Your instructions.
In the message about the swiftmac server below, how often has Emacspeak had a server added to it?

Selected extract.
==========
I recommend you do nothing -- focus on getting the swiftmac server to
be really high-quality.

1. Right now it's in the emacspeak git repo, which is where
bleeding-edge users live
2. So they dont need hand-holding; if they do, then they dont belong
on the bleeding edge.
3. All your make script should do is to install a symlink to the
binary it builds in the servers directory of your checkout
4. The .servers file is checked in, so adding swiftmac to it is a
one-time operation.

Summary:

1. When given the choice between clever and simple, always pick simple.

2. Lazy programmer is a good programmer (Larry Wal, author of Perl).

3. Emacspeak in 28+ years has had a server added to it roughly once
every 5 years; the effort to add a server should reflect that.

4. I think you would benefit from reading TAOUP by Eric Raymond

Robert Melton writes:
> TV--
>
> My lisp uses that exact variable, the purpose of the bash script is just
> to find which emacs to run and call my lisp code.
>
> The purpose of this is for people using the cutting edge version of
> swiftmac, they can use "make install" to place it in the emacspeak
> directory. This does not impact the contributed code in anyway, as it
> doesn't need to find the emacspeak directory, and does not contain this
> pair of finding scripts.
==========
Supplied records.
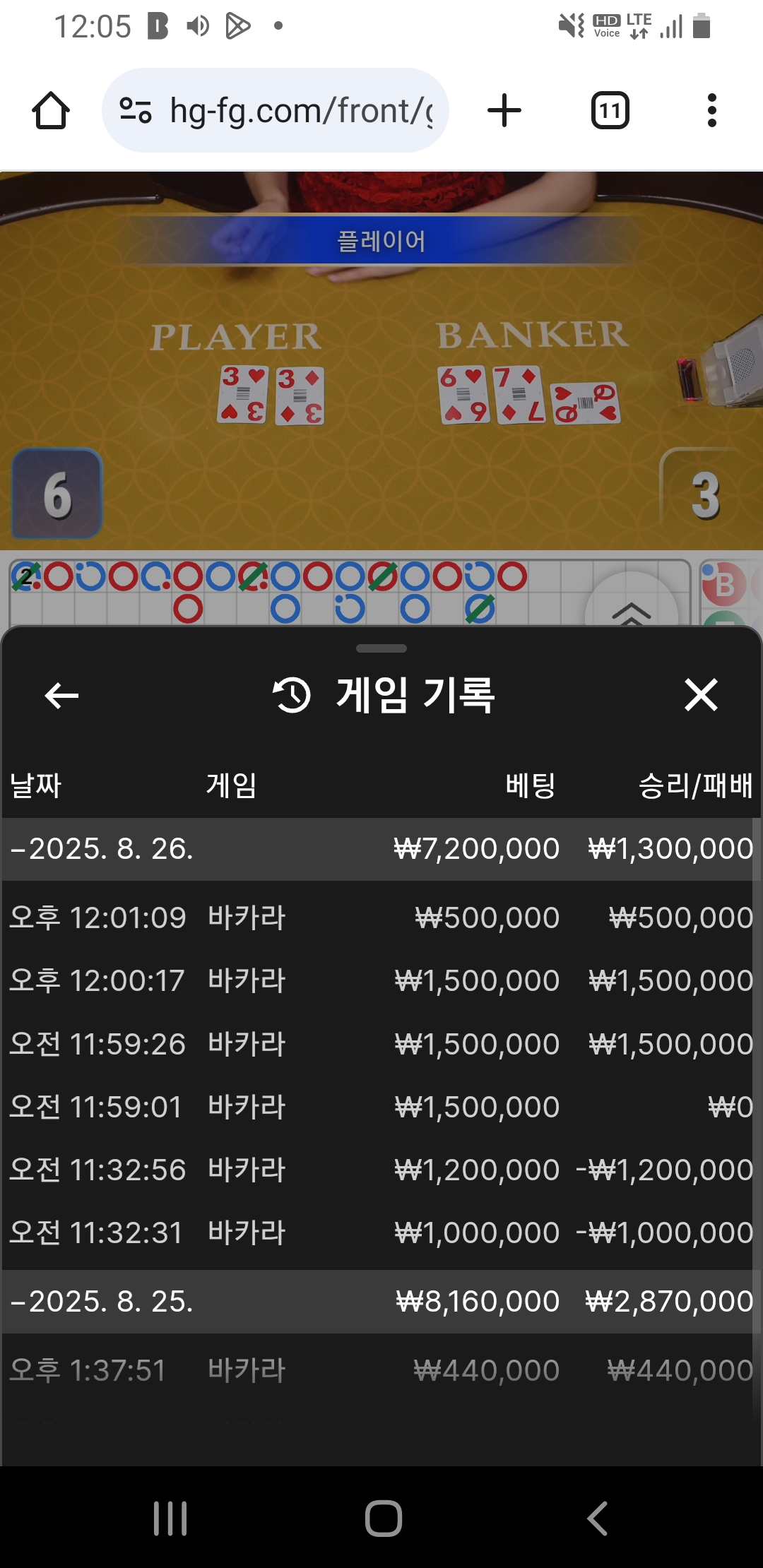Viewport: 763px width, 1568px height.
Task: Open the tab switcher showing 11 tabs
Action: click(x=610, y=111)
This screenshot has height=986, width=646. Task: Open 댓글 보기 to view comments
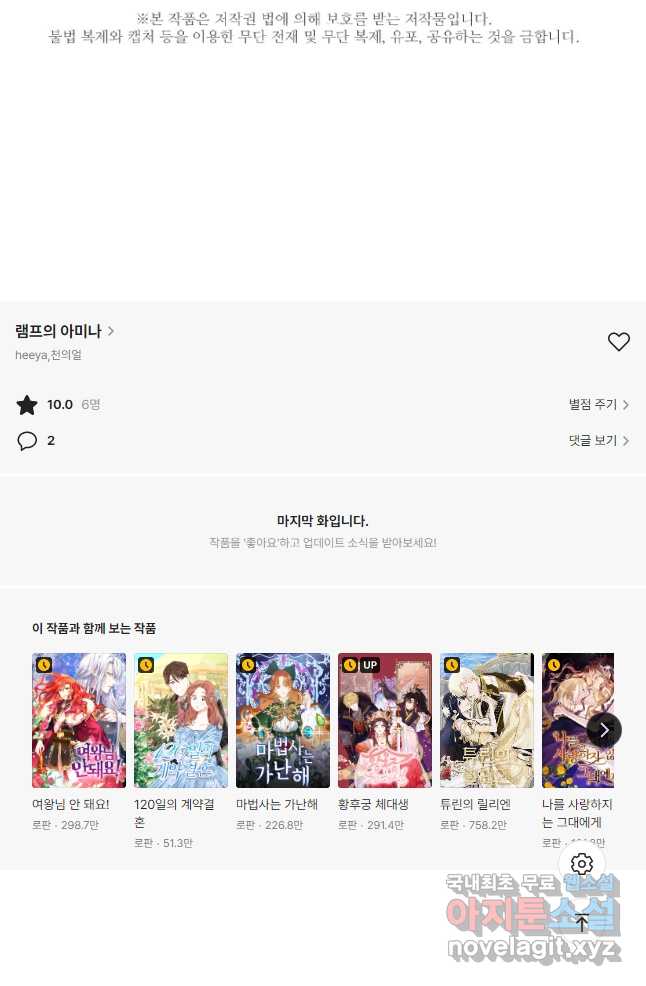tap(598, 440)
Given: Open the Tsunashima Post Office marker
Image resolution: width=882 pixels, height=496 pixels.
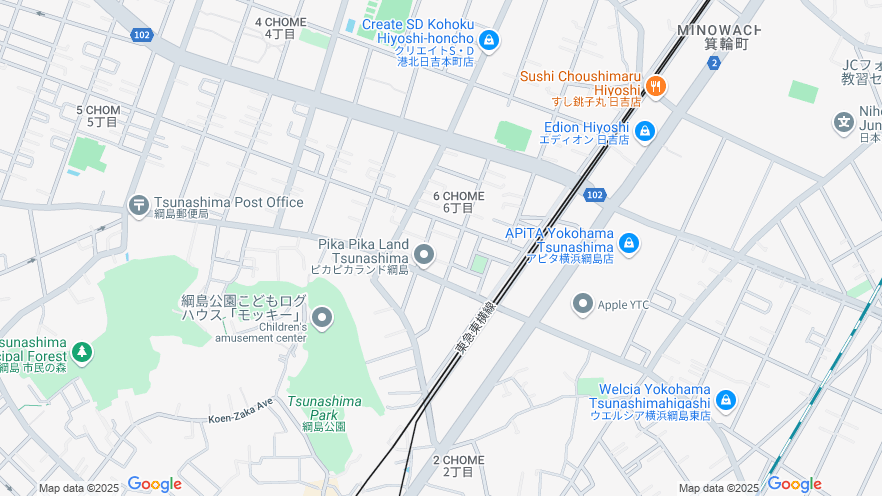Looking at the screenshot, I should (x=139, y=205).
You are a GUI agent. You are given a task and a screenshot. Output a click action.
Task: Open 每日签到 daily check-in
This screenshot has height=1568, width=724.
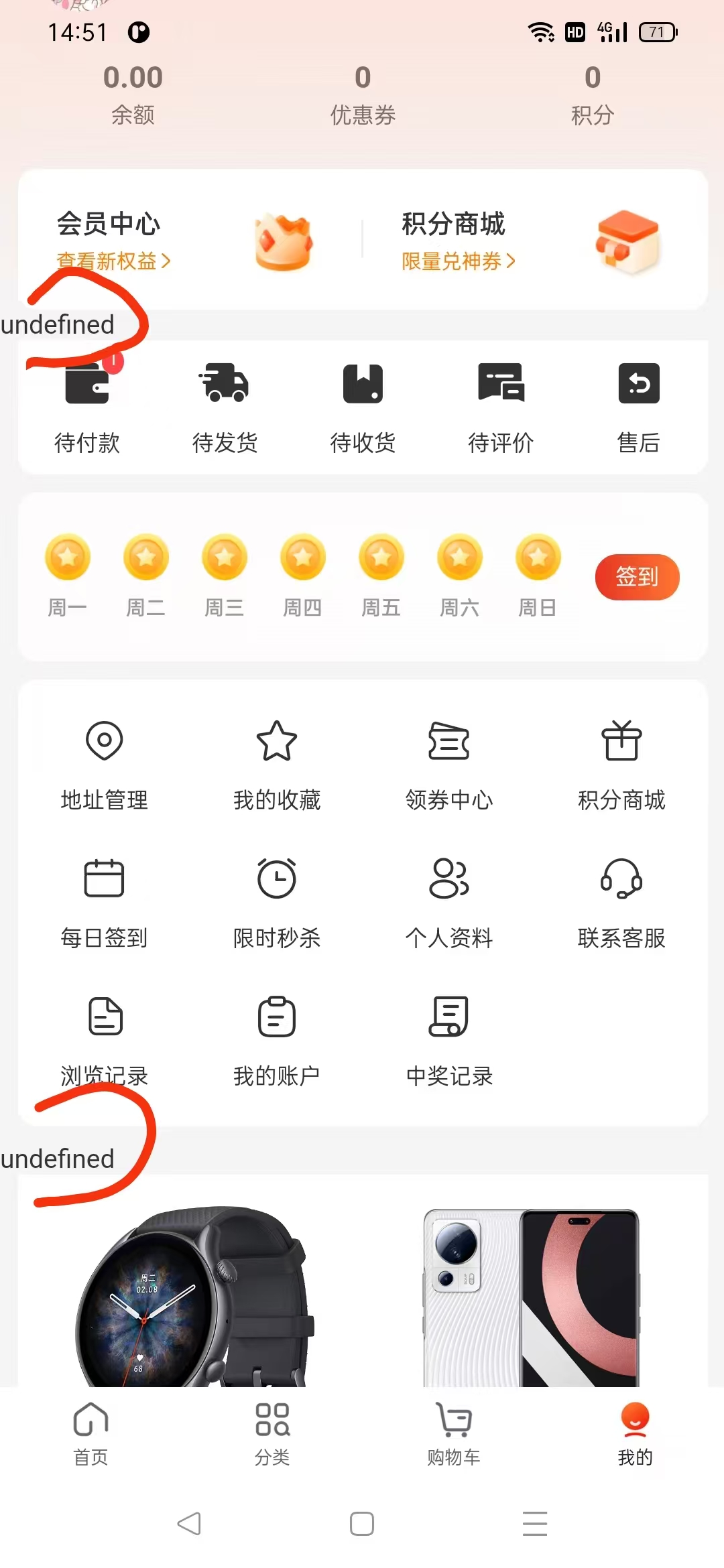105,902
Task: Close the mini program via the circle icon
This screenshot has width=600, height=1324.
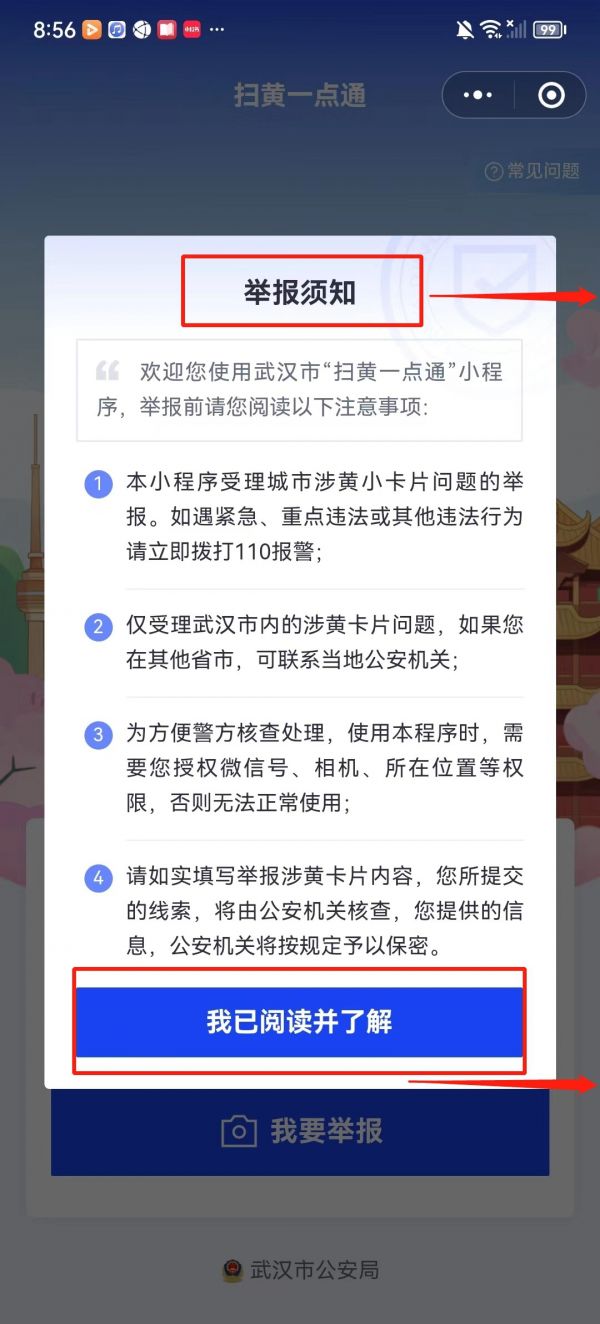Action: (551, 95)
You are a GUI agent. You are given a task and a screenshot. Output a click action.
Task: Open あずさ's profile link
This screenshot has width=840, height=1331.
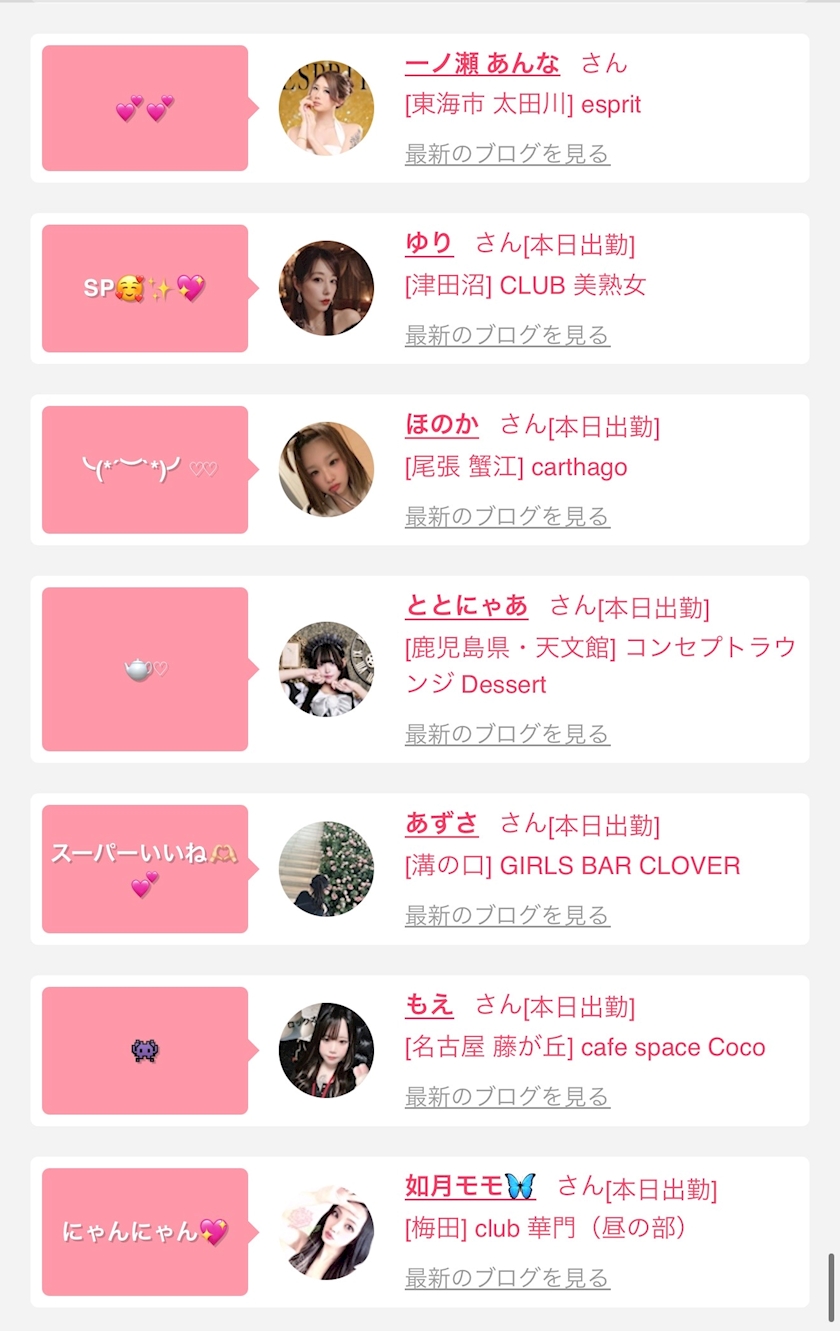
==========
Finished task.
Roughly once every 5 years, over more than 28 years.